[DOCUMENT SECTION — start]
If you don’t brush and floss your teeth every day, you could end up with cavities or worse. The same applies to your pet; without daily treatment and routine veterinary dental cleanings, their mouth will become a hot spot for bacteria. This bacteria can cause painful infections and lead to dental disease, one of the most common clinical problems affecting both dogs and cats. For the most comprehensive cat and dog teeth cleaning, our team in Round Lake can help you set up a doable dental healthcare plan.
TREATING AND PREVENTING DENTAL DISEASE
Even if your pet is currently struggling with dental disease, our hospital is well-equipped to treat the problem. We perform all dental procedures with pets under general anesthesia to ensure thoroughness, safety and minimal discomfort. Furthermore, we have the resources to help prevent dental disease for the long term; our services provide essential maintenance to keep plaque and bacteria at bay.
[DOCUMENT SECTION — finish]
> **EXERCISE DETAILS**: Continue the text on pet dental care from the end of its last paragraph.
[GIVEN INFORMATION — start]
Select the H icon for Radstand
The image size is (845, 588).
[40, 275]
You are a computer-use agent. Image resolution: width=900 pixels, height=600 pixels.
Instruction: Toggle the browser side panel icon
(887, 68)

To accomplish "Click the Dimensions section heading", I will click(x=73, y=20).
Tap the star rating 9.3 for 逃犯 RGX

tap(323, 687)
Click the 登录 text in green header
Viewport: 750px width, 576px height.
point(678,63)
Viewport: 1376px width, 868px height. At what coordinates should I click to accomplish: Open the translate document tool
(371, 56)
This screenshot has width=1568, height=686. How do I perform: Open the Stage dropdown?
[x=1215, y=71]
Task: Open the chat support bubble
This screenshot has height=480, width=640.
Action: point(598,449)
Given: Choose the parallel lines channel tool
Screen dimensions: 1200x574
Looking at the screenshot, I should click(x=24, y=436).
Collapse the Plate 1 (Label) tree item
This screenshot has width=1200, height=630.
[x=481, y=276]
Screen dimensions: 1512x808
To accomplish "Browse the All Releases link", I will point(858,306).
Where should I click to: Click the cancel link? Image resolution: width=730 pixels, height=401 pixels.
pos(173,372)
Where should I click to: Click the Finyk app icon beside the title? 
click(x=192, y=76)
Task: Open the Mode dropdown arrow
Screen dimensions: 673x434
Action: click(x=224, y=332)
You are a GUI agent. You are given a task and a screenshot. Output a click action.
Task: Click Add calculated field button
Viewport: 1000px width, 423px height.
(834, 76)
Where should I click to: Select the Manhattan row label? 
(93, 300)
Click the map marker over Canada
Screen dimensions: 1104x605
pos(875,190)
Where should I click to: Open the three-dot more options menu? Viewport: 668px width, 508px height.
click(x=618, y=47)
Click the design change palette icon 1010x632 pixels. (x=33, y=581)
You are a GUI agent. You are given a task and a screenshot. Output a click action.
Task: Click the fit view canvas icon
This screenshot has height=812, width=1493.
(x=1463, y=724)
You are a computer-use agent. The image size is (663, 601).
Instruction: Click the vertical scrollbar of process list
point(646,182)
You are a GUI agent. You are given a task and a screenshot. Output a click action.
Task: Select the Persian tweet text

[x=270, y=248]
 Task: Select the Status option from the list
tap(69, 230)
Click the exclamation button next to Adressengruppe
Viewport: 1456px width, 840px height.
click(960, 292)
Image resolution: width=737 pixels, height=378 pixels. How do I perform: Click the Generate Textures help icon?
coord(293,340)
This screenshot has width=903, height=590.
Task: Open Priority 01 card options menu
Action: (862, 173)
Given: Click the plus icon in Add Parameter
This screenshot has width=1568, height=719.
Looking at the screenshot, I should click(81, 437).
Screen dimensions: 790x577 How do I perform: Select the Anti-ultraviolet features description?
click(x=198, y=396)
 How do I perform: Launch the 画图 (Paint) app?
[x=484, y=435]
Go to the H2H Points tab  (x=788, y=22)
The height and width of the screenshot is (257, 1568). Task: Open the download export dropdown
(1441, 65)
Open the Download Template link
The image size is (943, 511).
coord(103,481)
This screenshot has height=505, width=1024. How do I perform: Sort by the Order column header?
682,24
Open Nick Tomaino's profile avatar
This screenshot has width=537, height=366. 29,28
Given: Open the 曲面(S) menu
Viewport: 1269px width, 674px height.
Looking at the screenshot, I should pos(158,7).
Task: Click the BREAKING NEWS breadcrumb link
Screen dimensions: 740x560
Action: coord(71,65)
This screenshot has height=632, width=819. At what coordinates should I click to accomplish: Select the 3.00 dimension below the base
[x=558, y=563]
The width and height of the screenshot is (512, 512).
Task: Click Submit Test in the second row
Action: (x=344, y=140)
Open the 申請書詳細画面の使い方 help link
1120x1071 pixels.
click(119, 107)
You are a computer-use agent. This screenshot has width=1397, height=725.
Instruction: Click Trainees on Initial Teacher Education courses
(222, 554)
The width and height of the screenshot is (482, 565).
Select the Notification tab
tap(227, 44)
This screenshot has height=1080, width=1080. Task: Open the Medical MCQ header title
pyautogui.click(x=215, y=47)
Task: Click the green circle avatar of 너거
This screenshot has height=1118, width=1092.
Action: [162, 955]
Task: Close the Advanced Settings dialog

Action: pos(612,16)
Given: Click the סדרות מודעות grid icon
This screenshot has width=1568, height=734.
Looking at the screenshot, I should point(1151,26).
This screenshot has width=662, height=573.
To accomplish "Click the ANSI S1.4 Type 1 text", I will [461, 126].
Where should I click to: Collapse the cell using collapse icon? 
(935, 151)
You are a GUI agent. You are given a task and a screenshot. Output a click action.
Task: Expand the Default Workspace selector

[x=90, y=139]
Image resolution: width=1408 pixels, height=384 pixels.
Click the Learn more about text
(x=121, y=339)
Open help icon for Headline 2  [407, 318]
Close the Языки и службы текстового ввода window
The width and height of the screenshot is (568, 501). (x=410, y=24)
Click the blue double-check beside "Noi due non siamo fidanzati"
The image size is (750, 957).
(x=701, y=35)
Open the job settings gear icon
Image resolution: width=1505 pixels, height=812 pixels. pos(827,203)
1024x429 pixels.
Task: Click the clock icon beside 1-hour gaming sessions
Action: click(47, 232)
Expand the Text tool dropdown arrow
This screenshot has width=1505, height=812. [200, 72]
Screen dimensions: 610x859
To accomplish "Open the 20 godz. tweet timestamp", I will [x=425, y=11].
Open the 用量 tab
[GIVEN INFORMATION — finish]
> **ANSWER TO THIS EXERCISE**:
These services include:
- Pre-dental blood work to check organ function and identify possible safety risks
- Placing your pet under general anesthesia for a full oral exam
- A periodontal exam to probe the pockets around the teeth for signs of infection
- Digital dental X-rays to look for damage in the teeth and under the gum line
- A dental cleaning to remove plaque and tartar and polish tooth surfaces
- Tooth extractions if needed to treat loose, broken or decaying teeth
COMMON DENTAL DISEASE SYMPTOMS IN PETS
Pets don’t like to show when they’re in pain. In fact, it is typical for them to try to hide it. Even so, there are several telltale signs you should watch out for if you think your pet has dental issues:
- Exceedingly bad breath
- Excessive drooling
- Gums that are red and inflamed
- Brown/yellow discoloration on the teeth
- Teeth that are loose or showing signs of breakage and/or decay
- Swelling of the face/muzzle
- Dropping food when trying to eat
- Less active than usual
- Reluctant to chew or play tugging games
PROVIDING DENTAL CARE TO YOUR PET AT HOME
To keep your pet’s teeth and gums in the best condition, they should have an at-home dental care routine that supplements their periodic cleanings at our hospital. Ideally, this should include brushing their teeth daily and giving them dental chews and/or treats. We also recommend a tartar control diet to reduce plaque buildup. If your pet does not take to having their teeth brushed, there are always other options you can try.